And then she says to me the sentence that tells me we are officially
in the weeds. “I don't have my keys on me.” Not that one. THIS
one. “Could you come in and break my door down?”
No.
No, no, hell no, fuck no, and absolutely fucking not. There's about a
thousand reasons I'm not going to do that. It might not be her
apartment. It might not be her apartment building.
The cops might come by and then I'd have to explain all this to them.

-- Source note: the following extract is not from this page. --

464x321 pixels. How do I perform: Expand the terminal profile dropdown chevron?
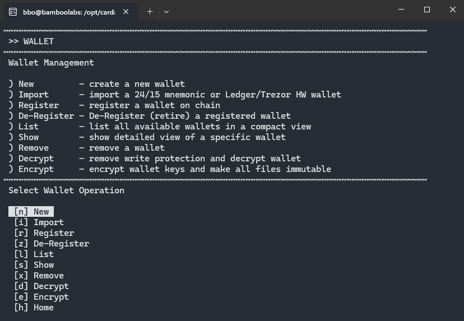click(166, 12)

Hell, I could bust up my shoulder if the door's good enough, and this
part of San Jose, I wouldn't put it past them. “I can't do that,
miss,” is what I actually tell her, though, knowing any hope I had
of this being over quickly is shot to shit now. Time to move onto our
next option.
“Wellllllll....” she says, dragging out the last letter like
she's not even sure herself where her sentence is going to go from
here, “I don't know what to do then. I don't want to sleep in the
hallway. I could get raped or murdered or someone could fuck up my
hair.” Priorities.
I have a plan. Of course I have a plan. After carting drunk people
around long enough, you start to develop a sixth sense for this sort
of thing, and I'd already been running variations in my head when the
girls got in the car. Being asked to break a door down was new, but
the rest of this? It's the kind of garbage fire that seems to happen
at least once a weekend.
“Thankfully, I remember the address I dropped your friend off,”
I tell her, “so I can just drive you back over to her place and you
can crash with her for the night. You can figure out what to do about
your keys in the morning when you're a bit more clear headed.” And
be somebody else's problem, I think but don't say.
“Oh,” she says, all of that clearly not having occurred to her.
“Okay, that'll work then I guess. Let's go.” She lunges, nearly
falling out of the car to reach for the door, but she gets it, and
then lean back, yanking on it, playing tug-of-war with her
inebriation. The door gives way to inertia and slams shut.
It's only about a ten minute drive, and that's mostly because of the
long lights and weird stopsigns along the path, but I navigate the
mean streets of San Jose and get back to the previous destination. I
get to hear a Charlatans song followed by a Fury In The
Slaughterhouse song playing on my stereo before I pull the car over
to the side of the road in front of the first apartment complex we
were at earlier. “Okay miss, you're here,” I say, to utter
silence. I glance back and she's motionless.
Fuck me with a rubber spoon.
I try again. “Miss!” I say quite loudly, “you're here!”
At this point, I know I'm truly up the creek, and that's my paddle
drifting away from the boat. I turn on the dome light so I can see
better, and glance back into the back seat. She's passed out, leaned
on her side, her head resting against the middle of the leather seat.
She's breathing at least.
I reach back and grab her shoulder and try to shake her, but to no
avail. I think about shaking harder, but as I mentioned, she's in
nightclubbing gear, and those plump tits are precariously perched,
and it looks like if I keep shaking her, they're going to pop right
out. That'll make my night hilarious for about five seconds and then
awkward for about fifteen minutes. Would I try and tuck them back in?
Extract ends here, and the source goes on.